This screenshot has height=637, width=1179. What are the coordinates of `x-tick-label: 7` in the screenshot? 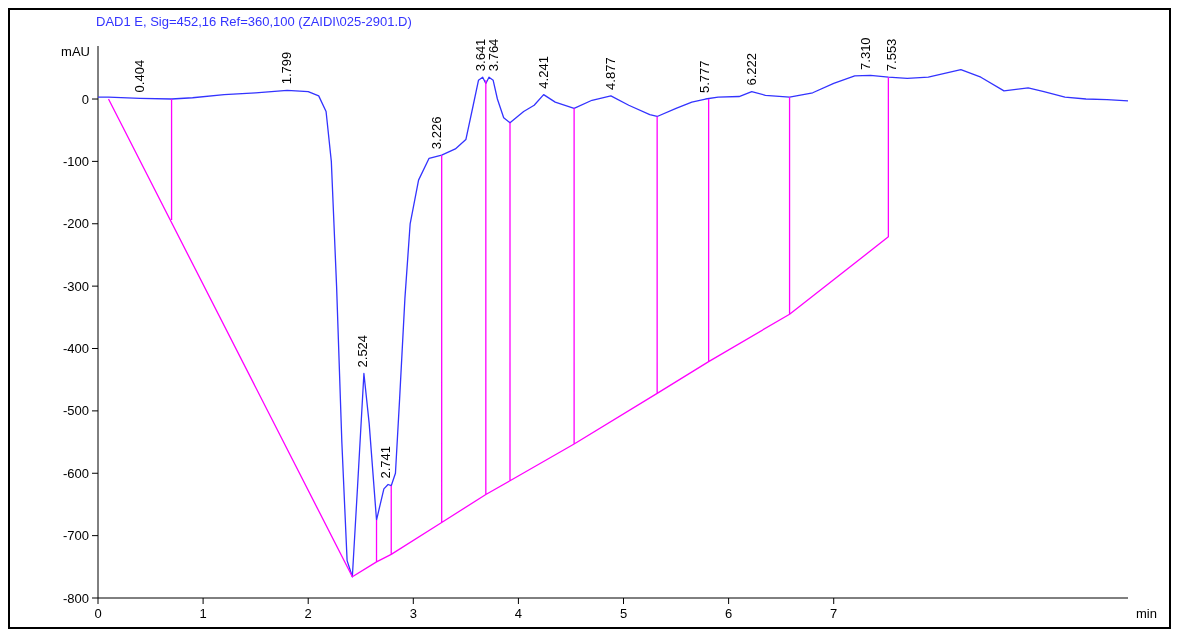 It's located at (834, 614).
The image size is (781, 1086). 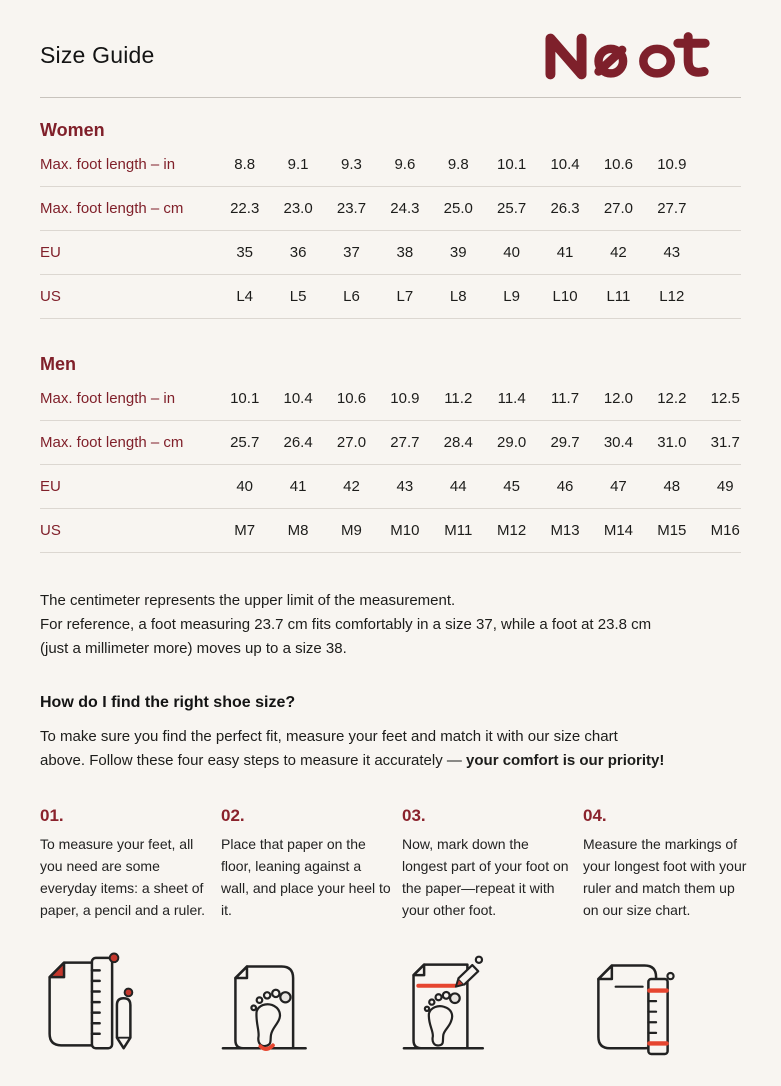 I want to click on size-cell: L4, so click(x=245, y=296).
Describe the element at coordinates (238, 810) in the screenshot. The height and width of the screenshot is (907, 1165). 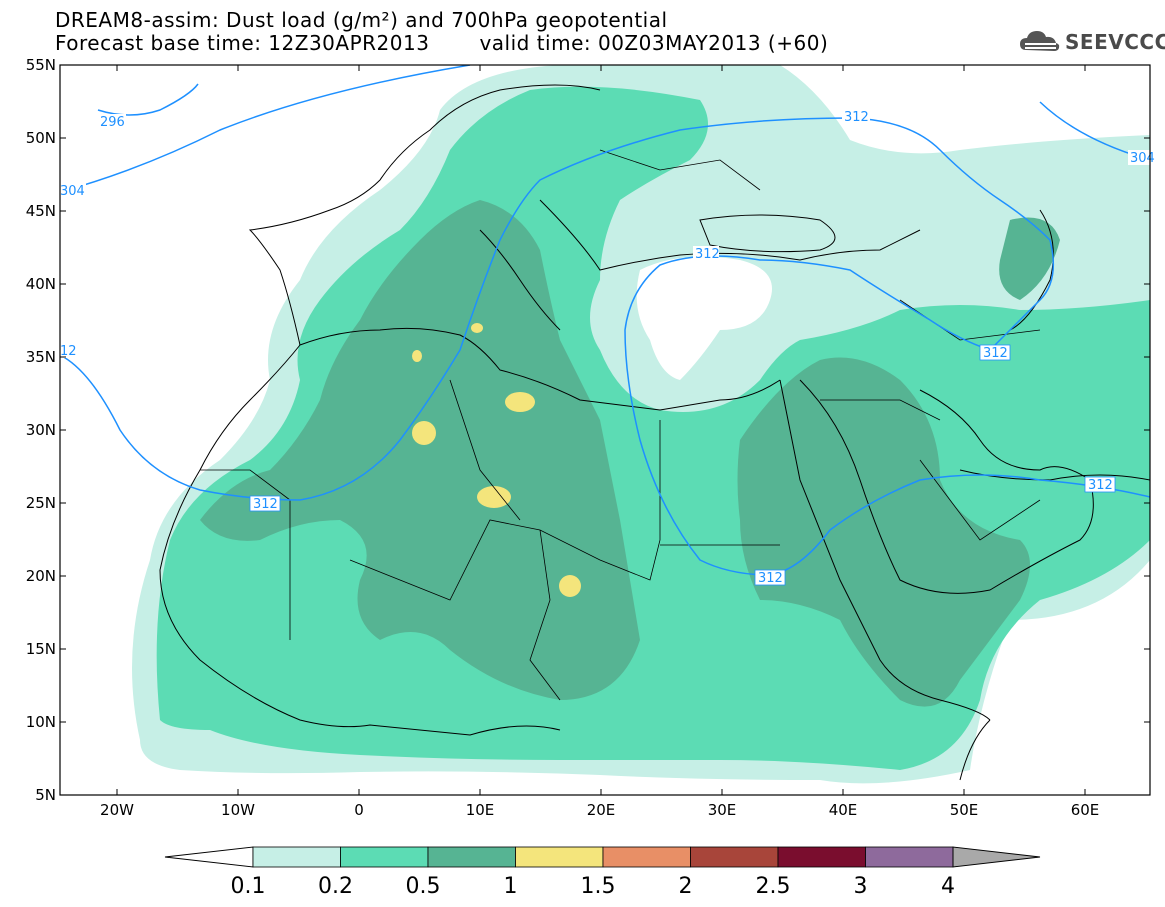
I see `lon-label: 10W` at that location.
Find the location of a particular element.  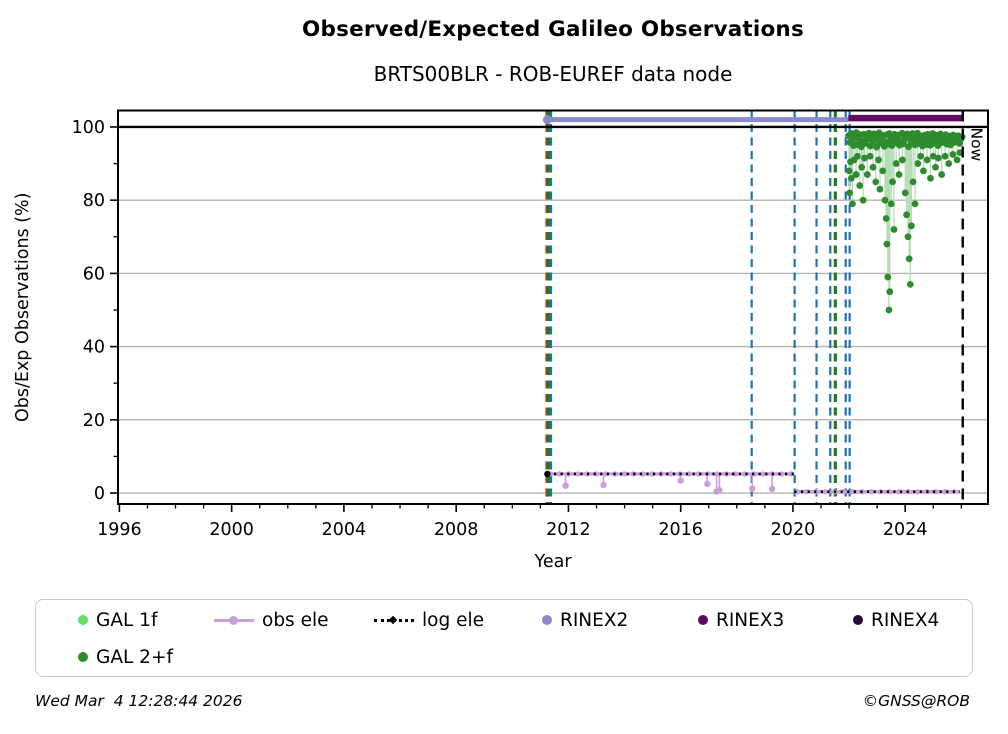

legend-label: RINEX2 is located at coordinates (594, 620).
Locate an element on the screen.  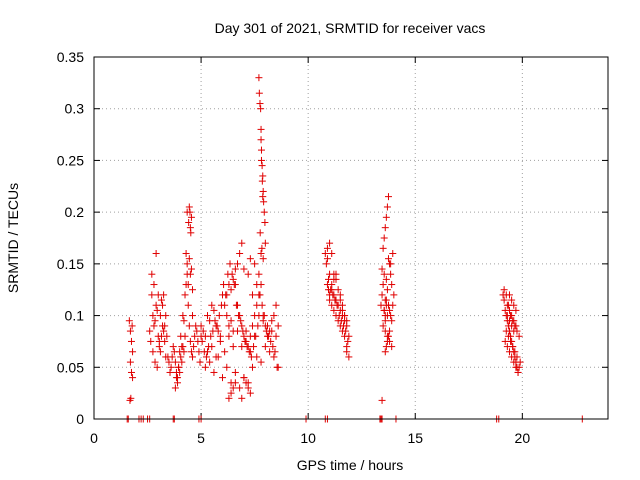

=== How to complete this task ===
Switch "location" to "position" in the items that begin at the line containing "Find the location of a particular element." and run through the last of the items, keeping everything else the same. Give only those lines, without the pictures.

=== The completed task ===
Find the position of a particular element.  

legend-label: RINEX2 is located at coordinates (594, 620).
Locate an element on the screen.  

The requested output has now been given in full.